O juiz-corregedor Felipe Lumertz destacou a importância da união de esforços para dar segurança jurídica às famílias:

"Juntos nós podemos colaborar para que as pessoas sejam efetivamente donas do seu imóvel, regularizando essa situação jurídica, que corresponda à situação fática e com isso, promovendo maior segurança jurídica no trato dos imóveis do estado do Rio Grande do Sul.”

“Imóvel regularizado é sinônimo de imóvel valorizado e, com isso, se começa um ciclo de riqueza no município”, completou.

Já a juíza e coordenadora do projeto, Laura Ullmann López, reforçou o protagonismo dos gestores locais nessa transformação:

“Os municípios têm papel fundamental nessa missão, e os prefeitos podem contar com o Judiciário para apoiá-los na tarefa da regularização fundiária.”

O painel contou também com a presença do 1º vice-presidente do TJRS, desembargador Ícaro Carvalho de Bem Osório, além dos coordenadores de correição Daniélle Dornelles e Sander Cassepp Fonseca, e dos registradores João Pedro Lamana Paiva e Juliana Follmer Bartolin Lisboa.

Como funciona

De acordo com o TJRS, a iniciativa é uma extensão prática do Programa Permanente de Regularização Fundiária Plena de Núcleos Urbanos Informais e Favelas – “Solo Seguro – Favela”, do Conselho Nacional de Justiça (CNJ). O objetivo é transformar áreas irregulares em espaços legalizados, garantindo documentação oficial para famílias que vivem em loteamentos informais, vilas e favelas.

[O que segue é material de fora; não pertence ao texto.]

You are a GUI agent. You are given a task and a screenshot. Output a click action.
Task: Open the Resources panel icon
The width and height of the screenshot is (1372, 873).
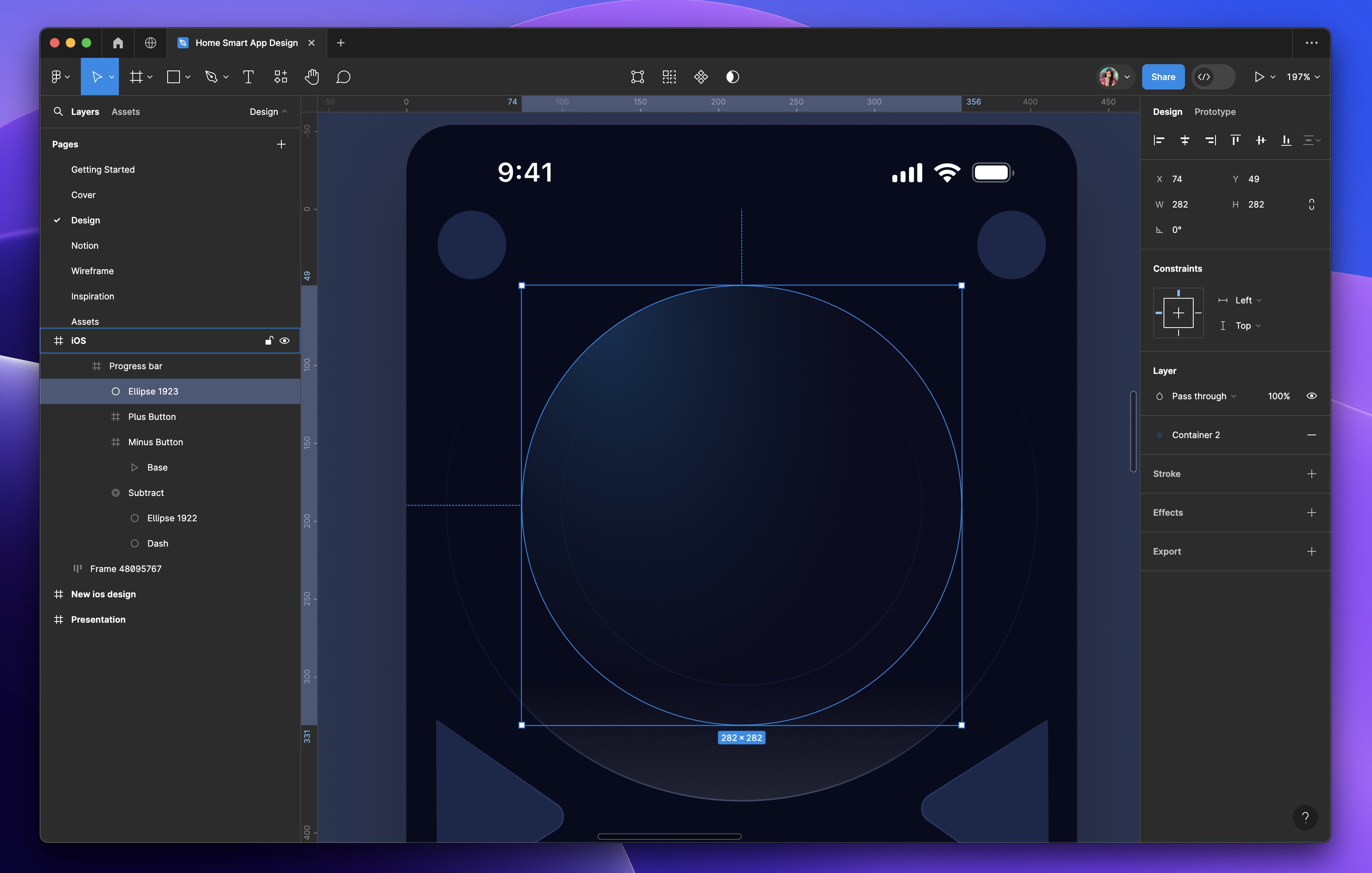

Uma cartilha elaborada pelo TJRS explica o passo a passo para que os municípios possam aderir, orientando sobre medidas jurídicas e administrativas que simplificam o processo de titulação.

Aprovação institucional

O lançamento oficial ocorreu em 14 de outubro de 2024, com assinatura do termo de cooperação em 12 de dezembro, no Tribunal de Justiça, com presença de autoridades do Judiciário, Anoreg/RS e diversos prefeitos, como Balneário Pinhal, Cachoeira do Sul, Capão da Canoa, Tramandaí, Santa Cruz do Sul, entre outros

Números

Desde sua criação, em outubro de 2024, o Projeto Terra já reúne números expressivos:

  • Em Tramandaí, onde a iniciativa foi testada, 1.053 lotes urbanos foram regularizados, beneficiando cerca de 3 mil moradores.
  • Em Capão da Canoa, a ação deve alcançar 4.220 lotes nos balneários Posto 5 e Posto 6, no distrito de Capão Novo.
  • Em Cachoeira do Sul, o Judiciário e a prefeitura planejam a regularização de cerca de 2 mil lotes. A Secretaria Estadual de Habitação detalha que a primeira etapa vai atingir 1.058 lotes em nove núcleos urbanos e a segunda outros 1.120 lotes no Bairro Marina.
  • Até dezembro de 2024, 18 municípios gaúchos já haviam firmado termo de cooperação com o TJRS e a Associação dos Notários e Registradores (Anoreg/RS) para implementar o programa.

Esses números dão dimensão do impacto social esperado: milhares de famílias com a segurança de ter um endereço formal, um título registrado e o direito real à moradia.

Por que tudo isso importa?

A regularização fundiária consolida mais do que papéis em cartório. Ela representa dignidade, segurança e esperança para famílias que há gerações aguardam o reconhecimento legítimo de sua moradia. Em uma era marcada por mudanças climáticas severas, garantir que essas moradias estejam legalmente regularizadas e, quando possível, longe de áreas de risco, é essencial para proteger vidas, integrar bairros à infraestrutura urbana, e fortalecer a resiliência dos municípios gaúchos.